De la connaissance au terrain : soigner en itinérance

Accéder aux soins de santé quand on est en situation d’itinérance est souvent un casse-tête. Stigmatisation, méconnaissance des réalités vécues et rigidité du système freinent l’accès aux services essentiels. Pour mieux répondre aux besoins de cette clientèle, l’Équipe de soutien clinique et organisationnel en dépendance et itinérance (ESCODI) du CIUSSS du Centre-Sud-de-l’Île-de-Montréal outille les professionnel.le.s et gestionnaires de l’ensemble du réseau de la santé et des services sociaux du Québec. Son objectif : briser les barrières, ajuster les pratiques et humaniser les soins destinés aux plus vulnérables.

Les personnes en situation d’itinérance vivent rarement avec un seul problème de santé. « Dans la grande majorité des cas, elles en cumulent plusieurs, avec diverses nuances. On observe fréquemment un trio difficile : itinérance, dépendance et troubles de santé mentale. Mais il y a une autre comorbidité dont on parle trop peu : les traumatismes vécus dans l’enfance », explique Marie-Ève Goyer, directrice scientifique de l’ESCODI et chercheuse à l’Institut universitaire sur les dépendances.

Marie-Ève Goyer

Devant ces cas complexes, les équipes ne se sentent pas toujours bien outillées pour intervenir. « Elles ont un grand besoin d’aide à la réflexion et à la décision », souligne-t-elle.

C’est là qu’entre en scène l’ESCODI. L’équipe produit et diffuse des guides de pratique ainsi que des outils fondés sur les récentes données issues de la recherche. De plus, elle offre un soutien collaboratif aux équipes et aux gestionnaires. Les activités et les discussions cliniques proposées par l’ESCODI, notamment lors de sa journée annuelle, deviennent de précieux lieux d’échanges. Pour les spécialistes, ce sont autant d’occasions de réfléchir aux interventions les mieux adaptées et à la façon de les transposer sur le terrain. Entendre l’expérience des autres leur permet de sortir de leur silo et d’enrichir leur approche.
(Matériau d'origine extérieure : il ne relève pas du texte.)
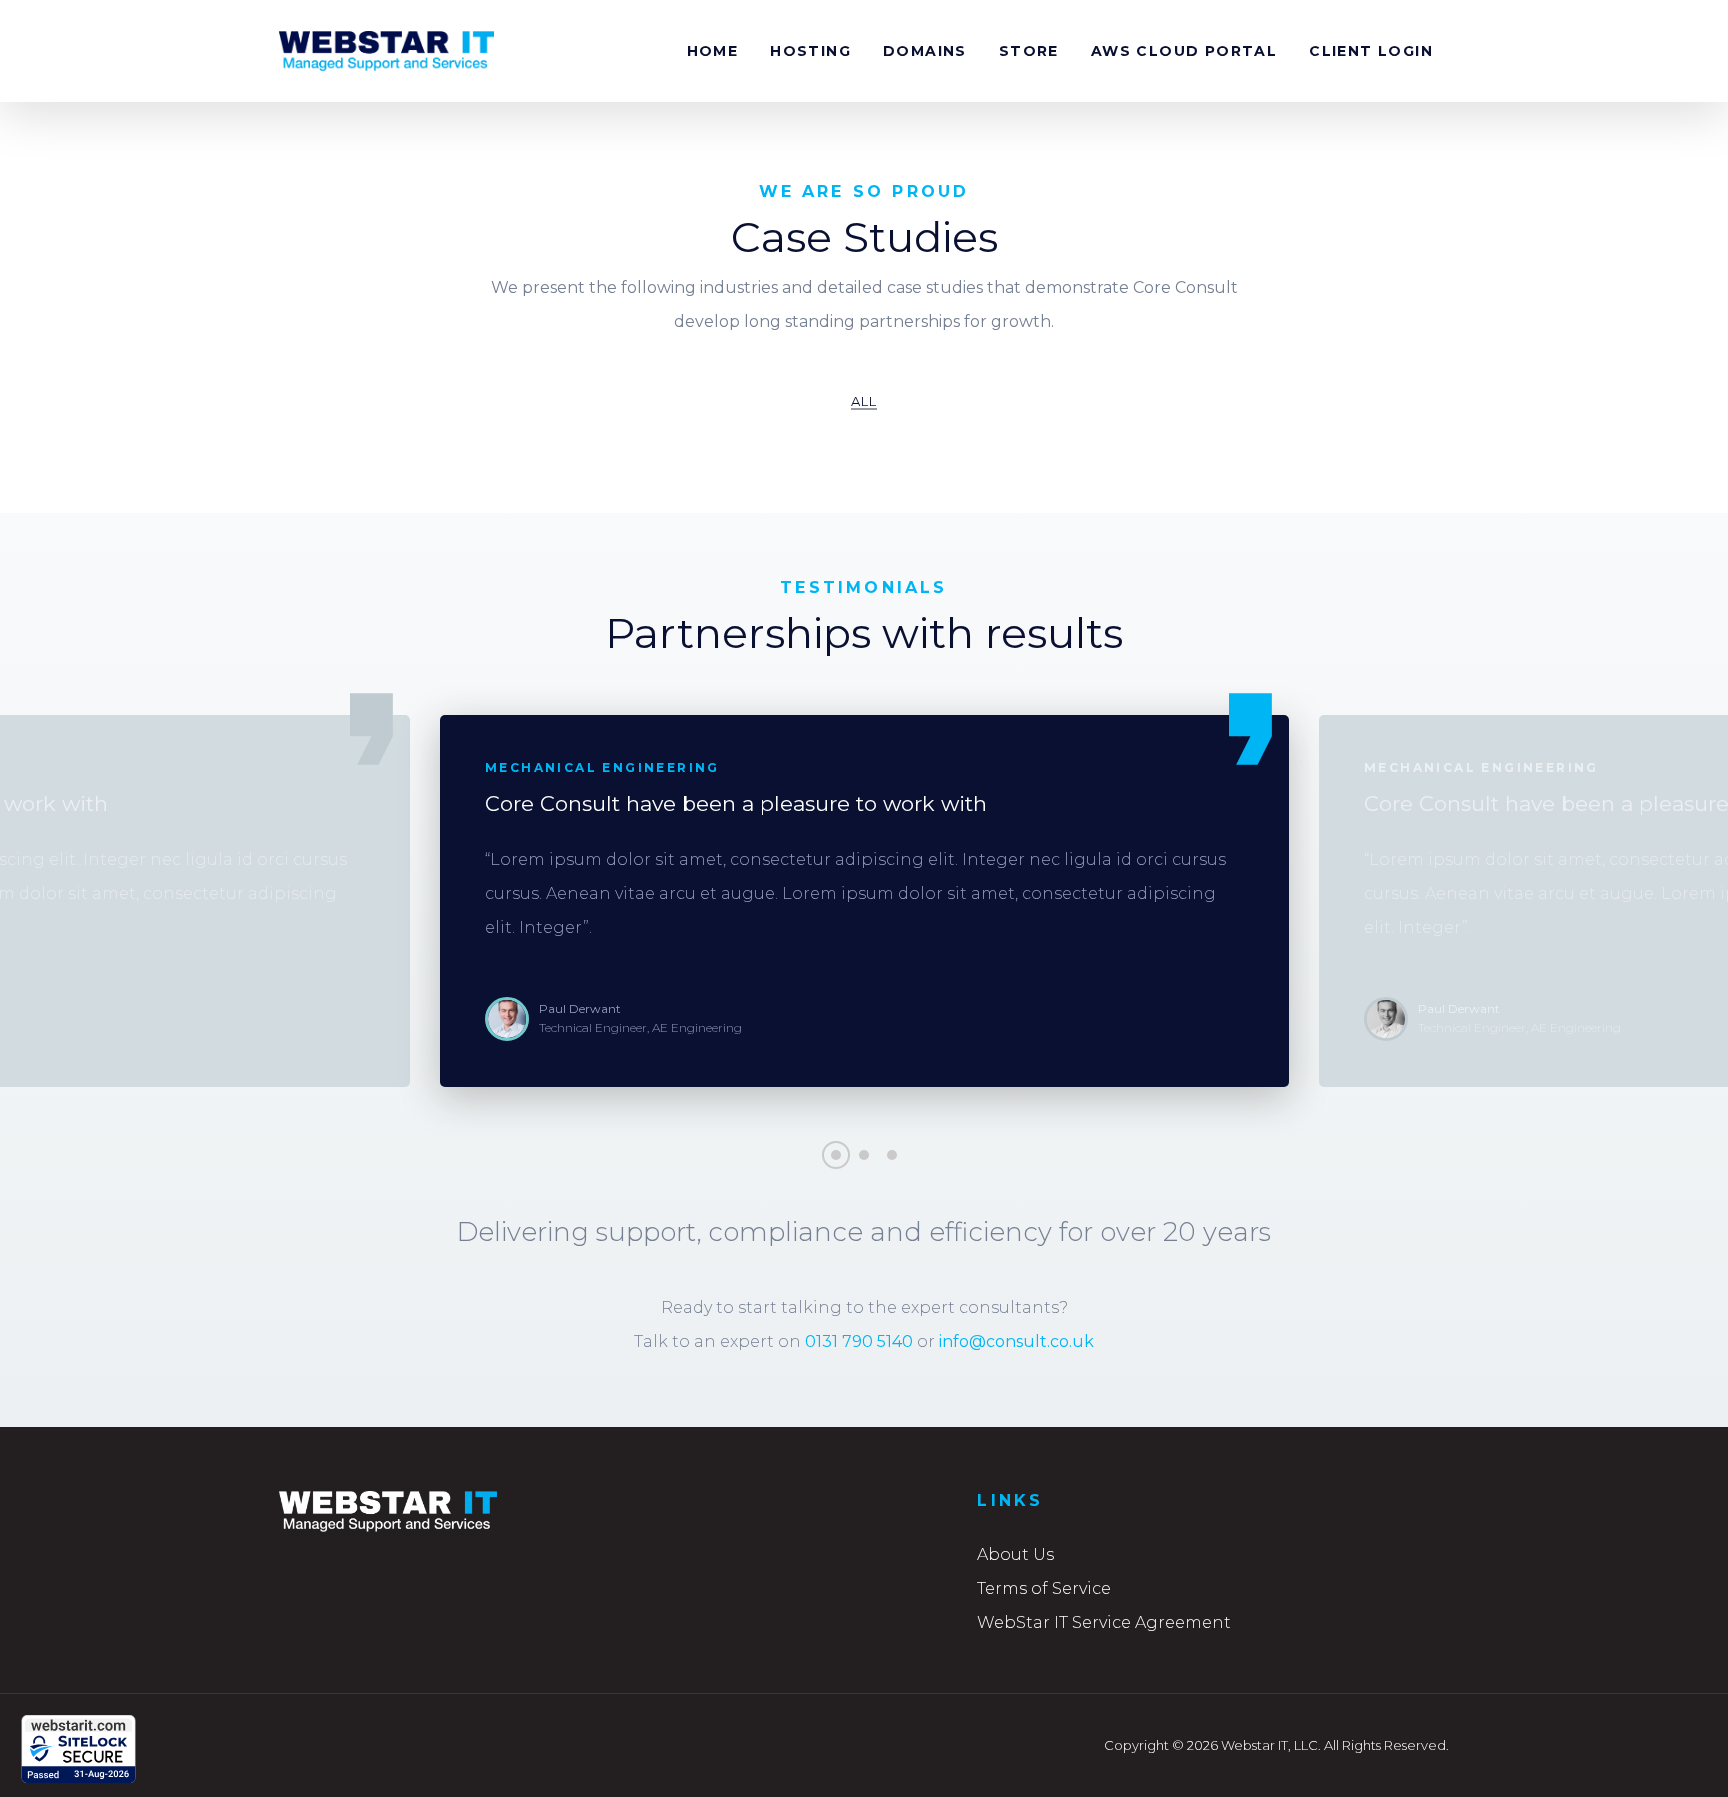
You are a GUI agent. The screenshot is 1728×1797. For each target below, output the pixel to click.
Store (1029, 51)
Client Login (1371, 51)
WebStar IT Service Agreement (1104, 1622)
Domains (925, 51)
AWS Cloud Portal (1184, 51)
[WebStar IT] (386, 51)
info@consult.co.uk (1016, 1341)
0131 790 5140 (859, 1341)
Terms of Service (1044, 1588)
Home (713, 51)
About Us (1015, 1554)
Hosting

Aux défis cliniques s’ajoutent bon nombre d’enjeux organisationnels qui compliquent l’accès aux services. « L’itinérance n’est pas une pathologie, mais une situation vécue. En plus de connaître des problèmes de santé, la personne qui est en situation d’itinérance compose avec plusieurs embûches. Si elle n’a pas de toit, pas de ressources, comment peut-elle arriver à prendre un rendez-vous ou encore à recevoir un suivi? », ajoute Karine Hudon, coordonnatrice de l’ESCODI. Les personnes en situation d’itinérance naviguent difficilement dans un système de santé rigide et peu adapté à leur réalité. Résultat : de nombreux soins nécessaires leur échappent. Pour rendre les pratiques plus inclusives, l’ESCODI apporte une vision élargie des enjeux qui touchent les personnes en situation précaire, tout en tenant compte de leur expérience et de leur savoir.

Mieux voir l’invisible

Comme médecin au service de toxicomanie et de médecine urbaine de l’Hôpital Notre-Dame, la Dre Goyer est bien placée pour observer l’approche réservée aux personnes vulnérables. Elle dresse un parallèle saisissant pour illustrer l’un de ses constats : « En gériatrie, on sait comment intervenir lorsqu’une personne aînée souffre de troubles cognitifs. Si elle laisse un rond de poêle allumé ou si son logement est insalubre, on va s’assurer de sa sécurité avant de la renvoyer chez elle. Mais face à une personne aînée en situation d’itinérance, on perd ses réflexes. On pourrait la laisser repartir vivre sous une tente en plein hiver, simplement parce que le système n’a rien prévu pour elle », déplore-t-elle.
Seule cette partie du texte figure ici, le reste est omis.